**What is expected**
Copy the following lines verbatim, character for character.

-- START OF Records for the exercise --

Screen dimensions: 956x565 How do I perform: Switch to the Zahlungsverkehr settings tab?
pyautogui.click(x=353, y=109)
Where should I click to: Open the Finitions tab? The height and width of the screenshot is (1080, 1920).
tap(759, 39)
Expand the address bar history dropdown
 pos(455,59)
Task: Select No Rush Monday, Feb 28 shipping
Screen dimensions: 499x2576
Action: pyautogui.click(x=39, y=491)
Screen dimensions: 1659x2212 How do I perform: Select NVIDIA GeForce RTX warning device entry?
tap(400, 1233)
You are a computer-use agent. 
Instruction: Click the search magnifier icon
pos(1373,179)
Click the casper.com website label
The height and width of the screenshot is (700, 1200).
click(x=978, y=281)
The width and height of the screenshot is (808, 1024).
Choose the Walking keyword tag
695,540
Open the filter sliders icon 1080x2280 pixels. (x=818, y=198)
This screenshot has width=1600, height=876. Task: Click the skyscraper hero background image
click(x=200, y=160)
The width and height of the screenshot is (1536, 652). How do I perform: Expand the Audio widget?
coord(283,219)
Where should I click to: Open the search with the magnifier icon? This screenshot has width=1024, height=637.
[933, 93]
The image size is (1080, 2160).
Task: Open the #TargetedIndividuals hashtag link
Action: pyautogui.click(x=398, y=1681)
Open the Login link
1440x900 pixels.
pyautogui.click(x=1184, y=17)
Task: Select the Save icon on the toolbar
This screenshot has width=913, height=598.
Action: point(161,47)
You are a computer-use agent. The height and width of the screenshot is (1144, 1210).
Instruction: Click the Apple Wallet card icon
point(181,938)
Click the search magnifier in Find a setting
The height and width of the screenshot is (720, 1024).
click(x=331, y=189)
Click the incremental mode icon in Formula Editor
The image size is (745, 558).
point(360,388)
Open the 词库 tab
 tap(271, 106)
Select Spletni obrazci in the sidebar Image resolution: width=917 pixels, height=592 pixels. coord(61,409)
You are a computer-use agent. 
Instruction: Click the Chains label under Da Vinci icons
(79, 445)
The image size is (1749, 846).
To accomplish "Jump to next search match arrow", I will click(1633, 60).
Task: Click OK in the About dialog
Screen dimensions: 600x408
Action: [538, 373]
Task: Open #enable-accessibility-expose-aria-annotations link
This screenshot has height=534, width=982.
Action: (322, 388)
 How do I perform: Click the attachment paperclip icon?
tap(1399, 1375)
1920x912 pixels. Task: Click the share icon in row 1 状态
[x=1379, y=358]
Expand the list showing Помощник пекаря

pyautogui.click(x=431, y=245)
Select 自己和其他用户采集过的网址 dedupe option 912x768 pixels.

-- END OF Records for the exercise --

**Output of the exercise**
Screen dimensions: 956x565 How do I perform: Switch to the Zahlungsverkehr settings tab?
pyautogui.click(x=353, y=109)
Where should I click to: Open the Finitions tab? The height and width of the screenshot is (1080, 1920).
tap(759, 39)
Expand the address bar history dropdown
 pos(455,59)
Task: Select No Rush Monday, Feb 28 shipping
Screen dimensions: 499x2576
Action: pyautogui.click(x=39, y=491)
Screen dimensions: 1659x2212 How do I perform: Select NVIDIA GeForce RTX warning device entry?
tap(400, 1233)
You are a computer-use agent. 
Instruction: Click the search magnifier icon
pos(1373,179)
Click the casper.com website label
The height and width of the screenshot is (700, 1200).
click(x=978, y=281)
The width and height of the screenshot is (808, 1024).
Choose the Walking keyword tag
695,540
Open the filter sliders icon 1080x2280 pixels. (x=818, y=198)
This screenshot has width=1600, height=876. Task: Click the skyscraper hero background image
click(x=200, y=160)
The width and height of the screenshot is (1536, 652). How do I perform: Expand the Audio widget?
coord(283,219)
Where should I click to: Open the search with the magnifier icon? This screenshot has width=1024, height=637.
[933, 93]
The image size is (1080, 2160).
Task: Open the #TargetedIndividuals hashtag link
Action: pyautogui.click(x=398, y=1681)
Open the Login link
1440x900 pixels.
pyautogui.click(x=1184, y=17)
Task: Select the Save icon on the toolbar
This screenshot has width=913, height=598.
Action: point(161,47)
You are a computer-use agent. The height and width of the screenshot is (1144, 1210).
Instruction: Click the Apple Wallet card icon
point(181,938)
Click the search magnifier in Find a setting
The height and width of the screenshot is (720, 1024).
click(x=331, y=189)
Click the incremental mode icon in Formula Editor
The image size is (745, 558).
point(360,388)
Open the 词库 tab
 tap(271, 106)
Select Spletni obrazci in the sidebar Image resolution: width=917 pixels, height=592 pixels. coord(61,409)
You are a computer-use agent. 
Instruction: Click the Chains label under Da Vinci icons
(79, 445)
The image size is (1749, 846).
To accomplish "Jump to next search match arrow", I will click(1633, 60).
Task: Click OK in the About dialog
Screen dimensions: 600x408
Action: [538, 373]
Task: Open #enable-accessibility-expose-aria-annotations link
This screenshot has height=534, width=982.
Action: (322, 388)
 How do I perform: Click the attachment paperclip icon?
tap(1399, 1375)
1920x912 pixels. Task: Click the share icon in row 1 状态
[x=1379, y=358]
Expand the list showing Помощник пекаря

pyautogui.click(x=431, y=245)
Select 自己和其他用户采集过的网址 dedupe option 912x768 pixels.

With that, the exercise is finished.